Court Opinion

ID: 9935682
Source: CourtListenerOpinion
Date Created: 2024-02-09 18:56:32.343315+00
Date Added: 2024-06-11T13:28:56.940101
License: Public Domain

Until the United States Supreme Court holds that hazardous waste (waste that the trial court found contained poisonous chemicals that can cause cancer, birth defects, genetic damage, blindness, crippling, and death) is an article of commerce protected by the Commerce Clause of the United States Constitution, I refuse to declare the additional fee provision of Act No. 90-326, which was duly enacted by the Alabama Legislature and approved by the Governor of Alabama, unconstitutional as violative of the Commerce Clause of the United States Constitution.
If the United States Supreme Court holds that waste containing poisonous chemicals that can cause cancer, birth defects, genetic damage, blindness, crippling, and death is an article of commerce protected by the Commerce Clause of the Constitution, then I am bound by that ruling under the Supremacy Clause of Article VI of the United States Constitution. Alabama lost that battle over 125 years ago; however, I do not believe that such waste *Page 1391 
is an article of commerce protected by the Commerce Clause, and I do not believe that the Alabama Supreme Court is bound by the decision of any other federal court on this issue. UnitedStates ex rel. Lawrence v. Woods, 432 F.2d 1072 (7th Cir. 1970), cert. denied sub nom, Lawrence v. Woods, 402 U.S. 983,91 S.Ct. 1658, 29 L.Ed.2d 148 (1971).

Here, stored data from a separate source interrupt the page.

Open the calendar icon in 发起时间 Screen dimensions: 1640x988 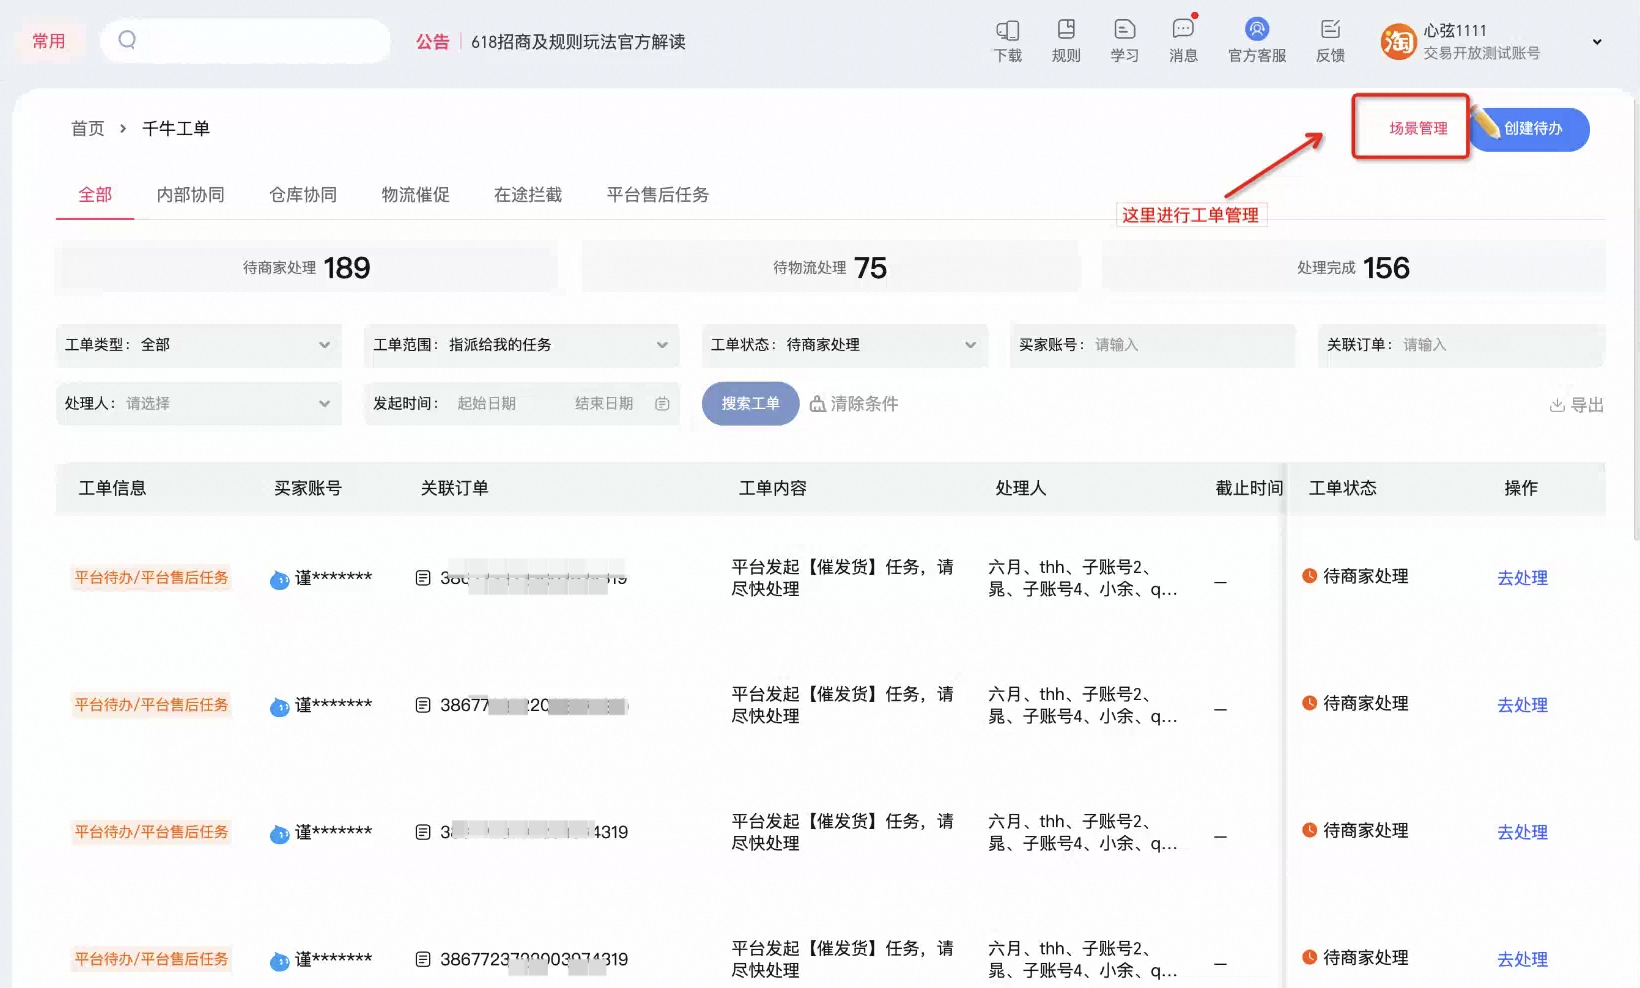[662, 404]
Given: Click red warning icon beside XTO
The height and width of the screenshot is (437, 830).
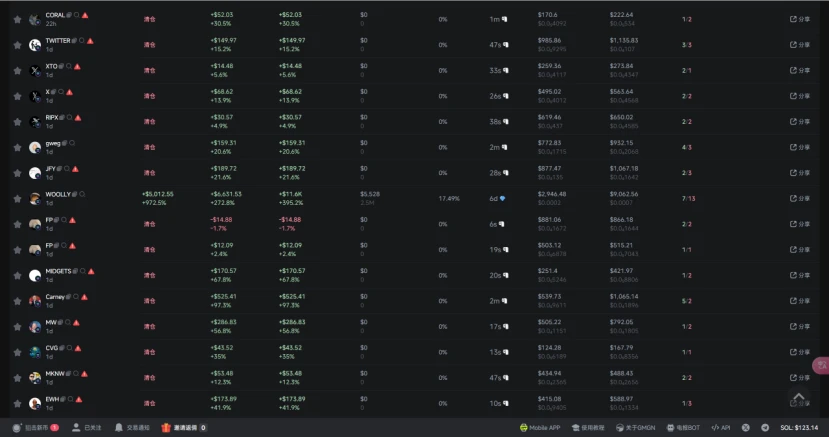Looking at the screenshot, I should [x=77, y=66].
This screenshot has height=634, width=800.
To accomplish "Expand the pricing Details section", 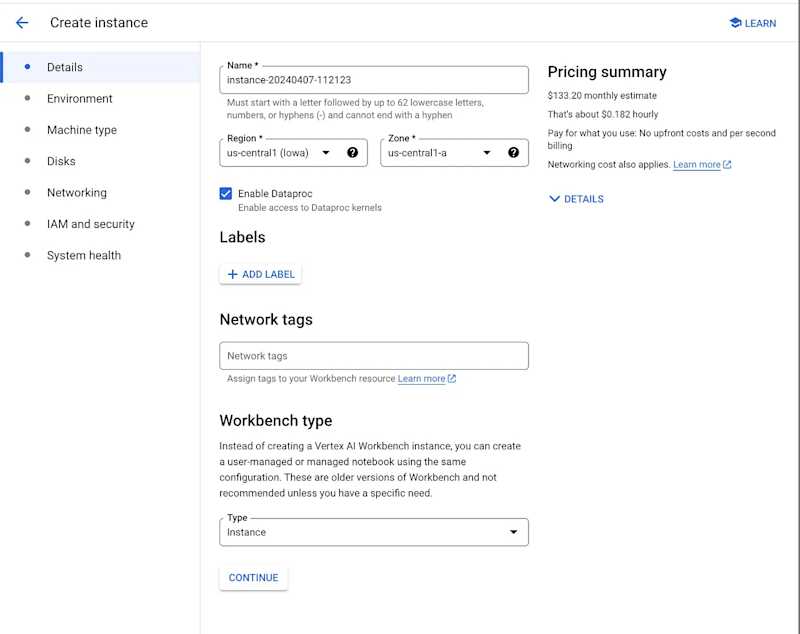I will 577,199.
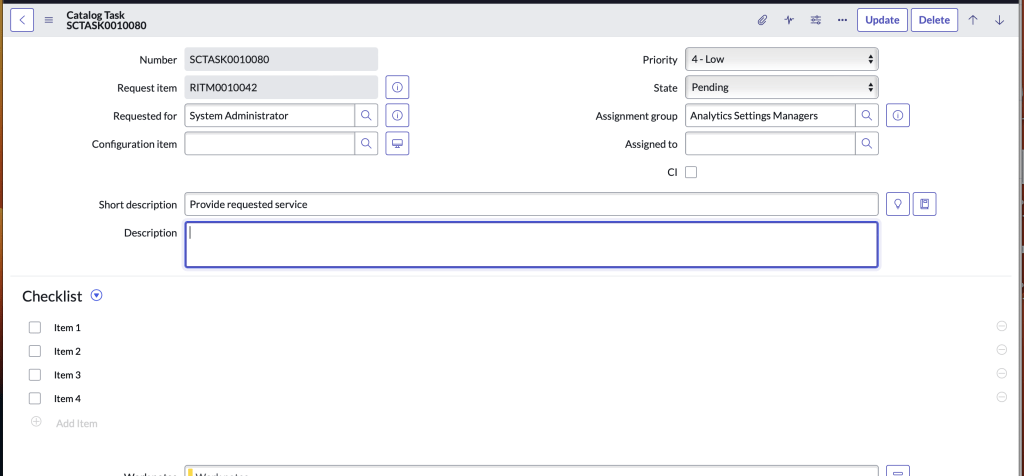Go to next record with down arrow

tap(999, 20)
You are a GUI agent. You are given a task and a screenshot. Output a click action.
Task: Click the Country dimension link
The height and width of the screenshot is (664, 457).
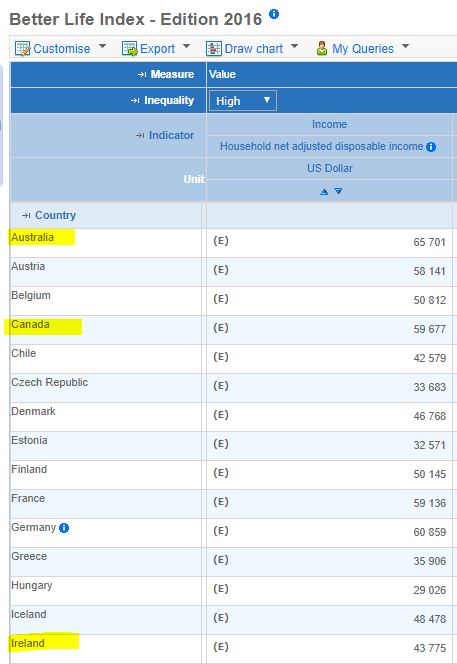pyautogui.click(x=55, y=215)
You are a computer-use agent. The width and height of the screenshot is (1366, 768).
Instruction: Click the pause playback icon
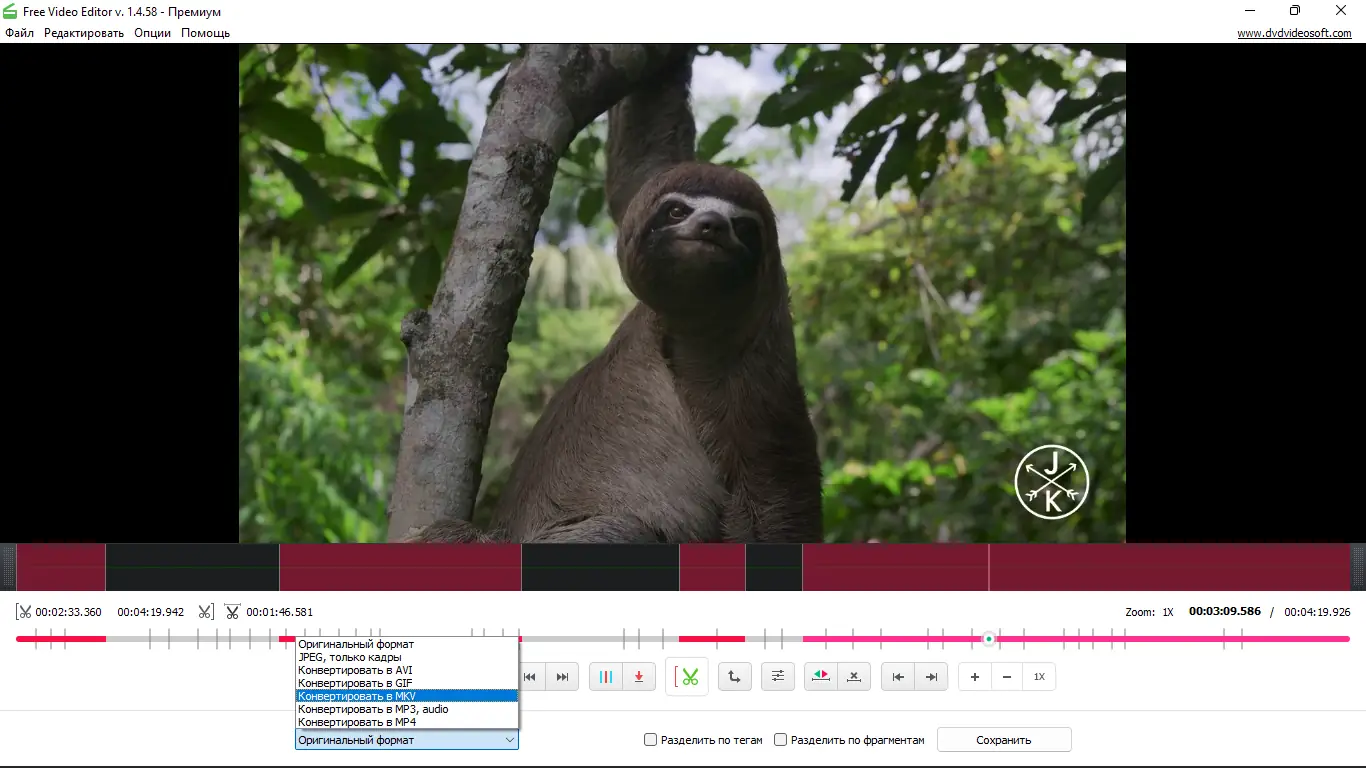click(x=605, y=677)
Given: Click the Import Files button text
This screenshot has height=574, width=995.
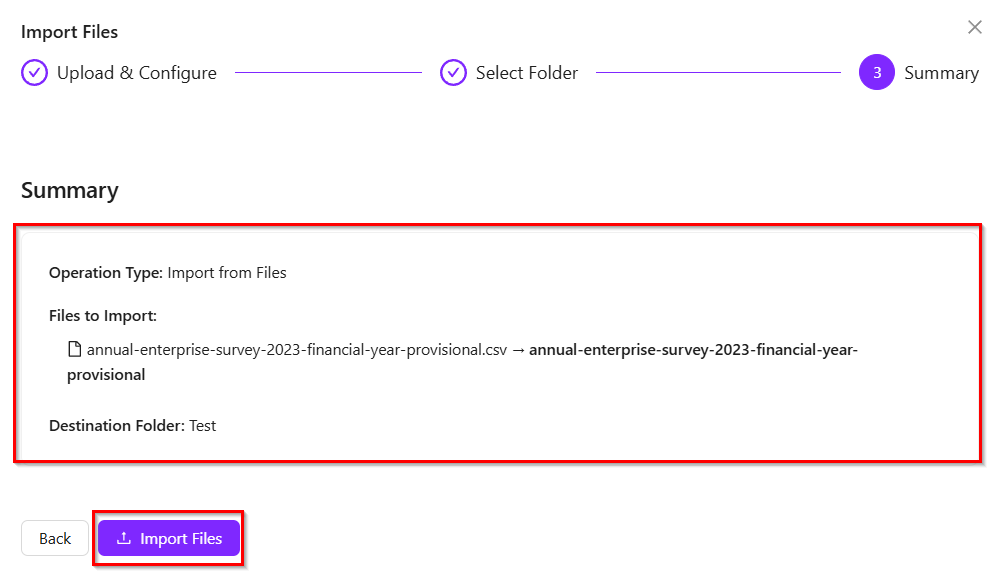Looking at the screenshot, I should click(181, 539).
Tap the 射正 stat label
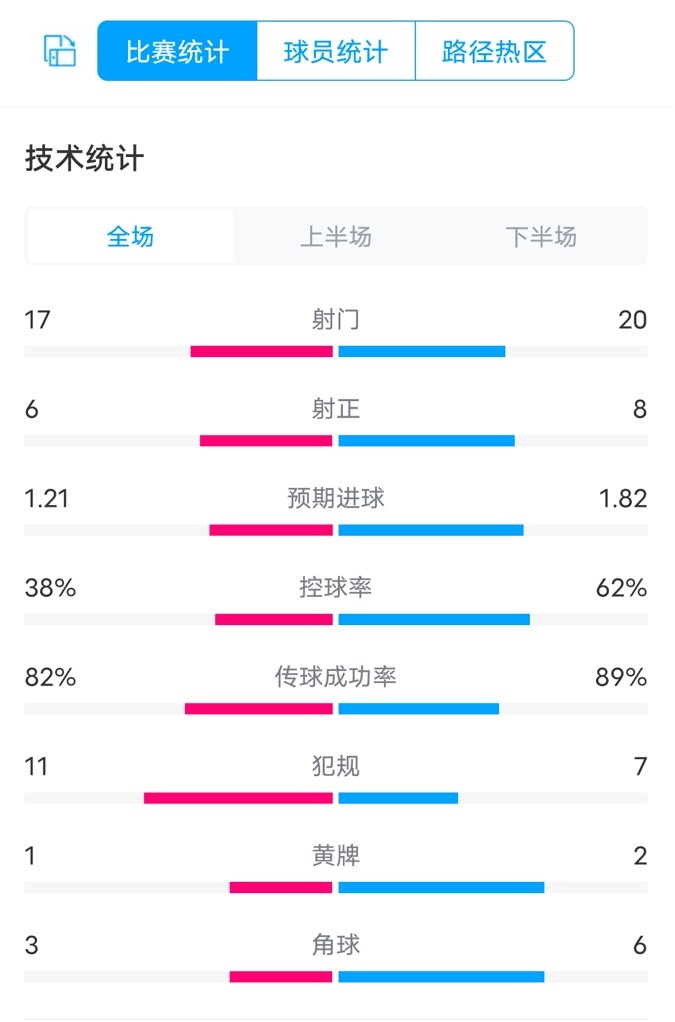The width and height of the screenshot is (675, 1022). click(x=336, y=409)
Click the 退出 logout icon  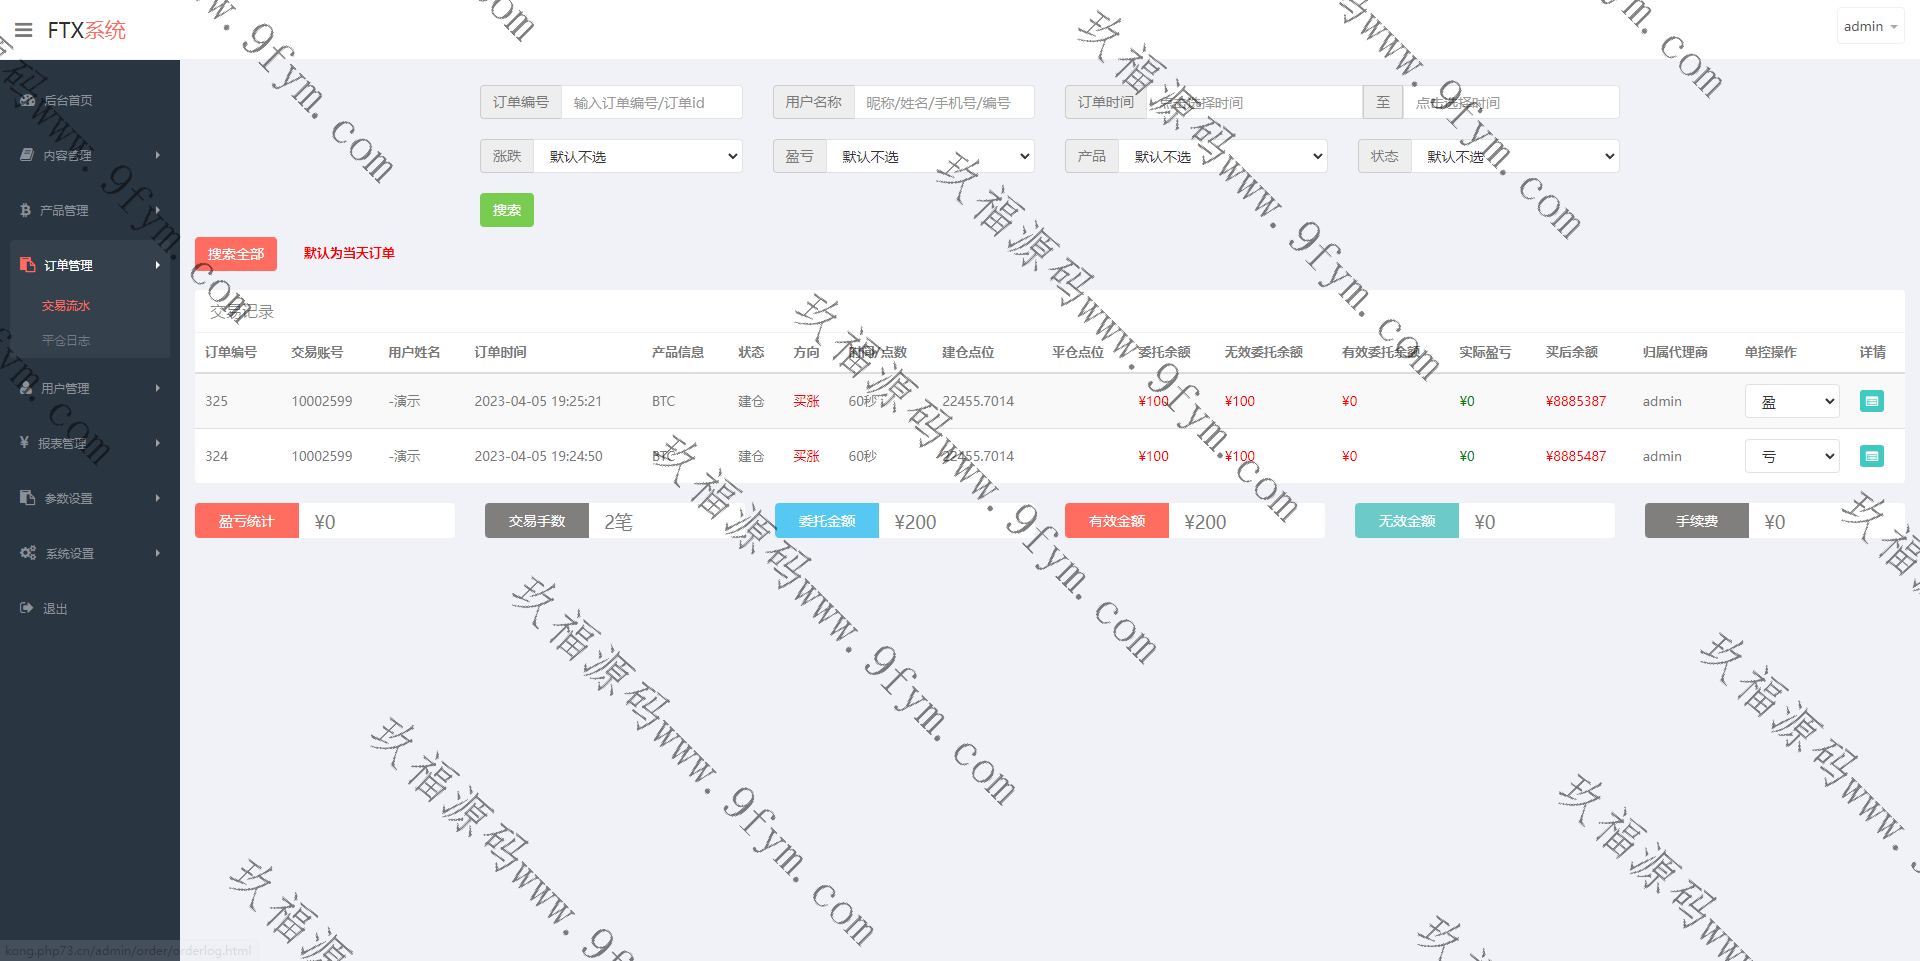click(x=27, y=608)
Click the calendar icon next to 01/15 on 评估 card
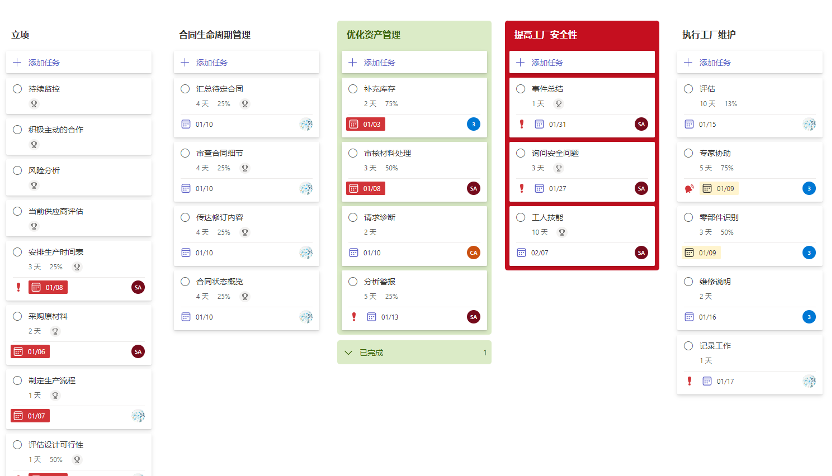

I can appreciate how Judge Phelps, a distinguished trial judge, could feel compelled to comply with a legal precedent of the 11th Circuit Court of Appeals, in the absence of an opinion on that point by this Court; however, " 'there is a parallelism but not paramountcy' " between the 11th Circuit Court of Appeals and this Court, " 'for both . . . courts are governed by the same reviewing authority of the [United States] Supreme Court.' " United States ex rel. Lawrence v. Woods, 432 F.2d at 1075, quoting the Supreme Court of New Jersey in State v.Coleman, 46 N.J. 16, 214 A.2d 393, 403 (1965), cert. denied,383 U.S. 950, 86 S.Ct. 1210, 16 L.Ed.2d 212 (1966).